RECORDS SUPPLIED |
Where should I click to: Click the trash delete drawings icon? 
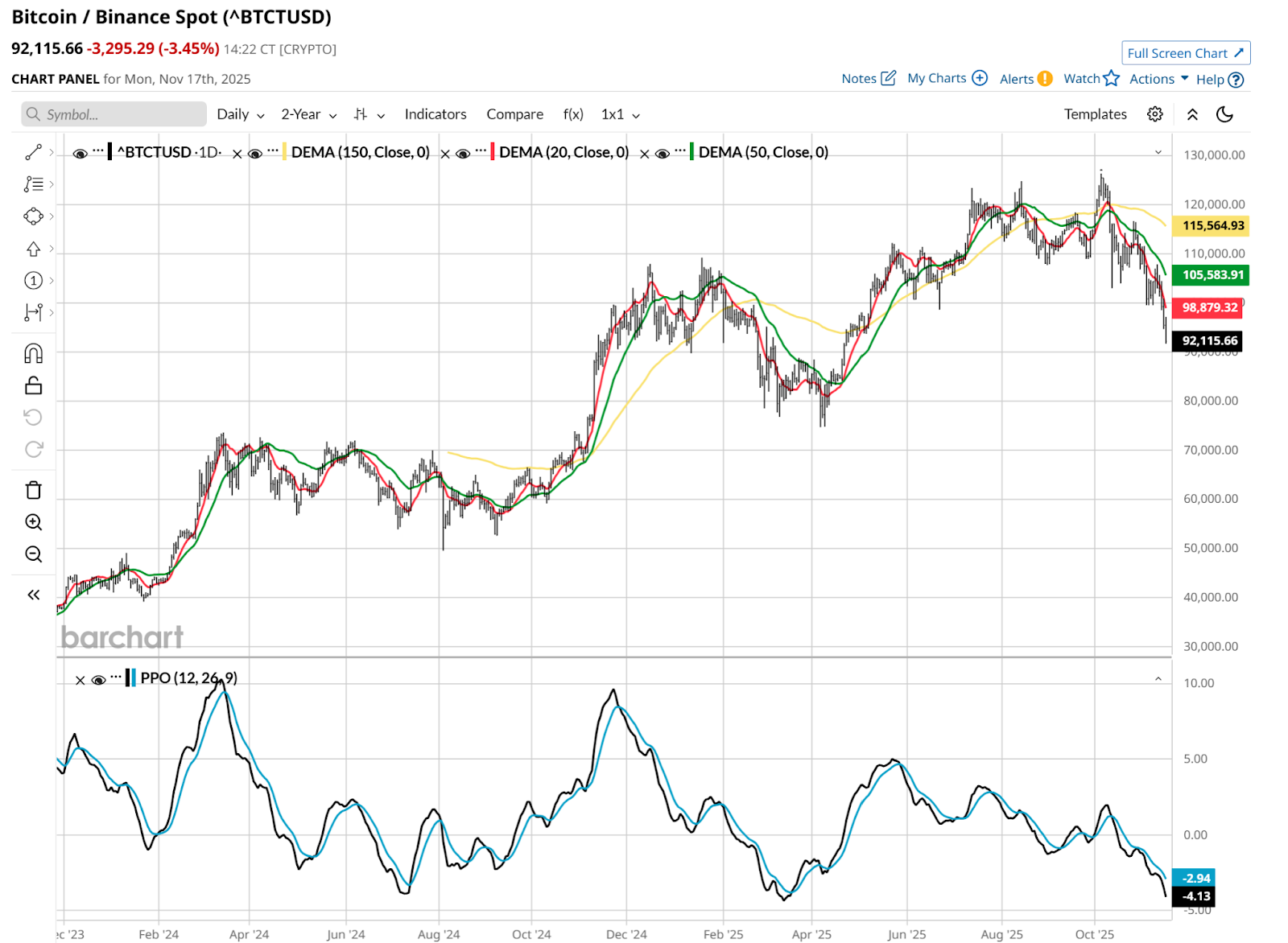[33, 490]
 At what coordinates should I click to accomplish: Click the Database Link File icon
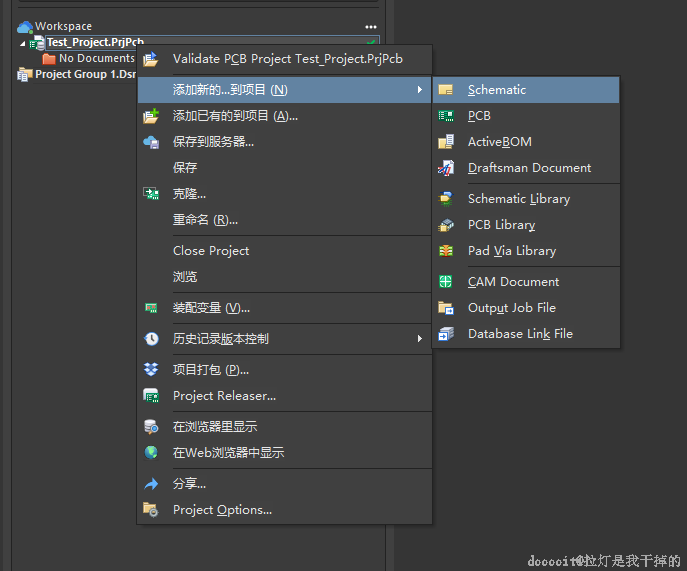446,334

...

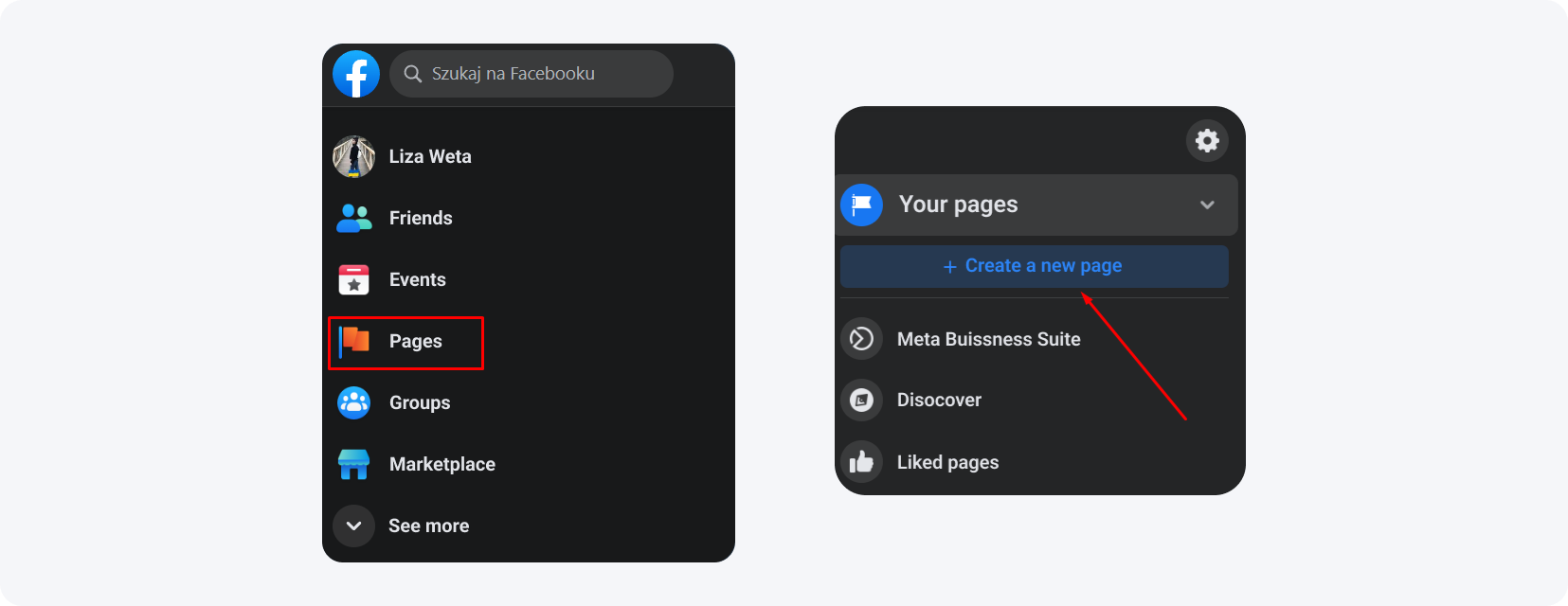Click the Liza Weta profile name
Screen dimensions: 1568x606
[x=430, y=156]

WHAT YOU ARE ASKED TO DO | Please copy the listing lines from the one containing "Click the Liza Weta profile name" through the one containing "[x=430, y=156]", both included, leaving out the pictures.

THE RESULT |
Click the Liza Weta profile name
Screen dimensions: 1568x606
[x=430, y=156]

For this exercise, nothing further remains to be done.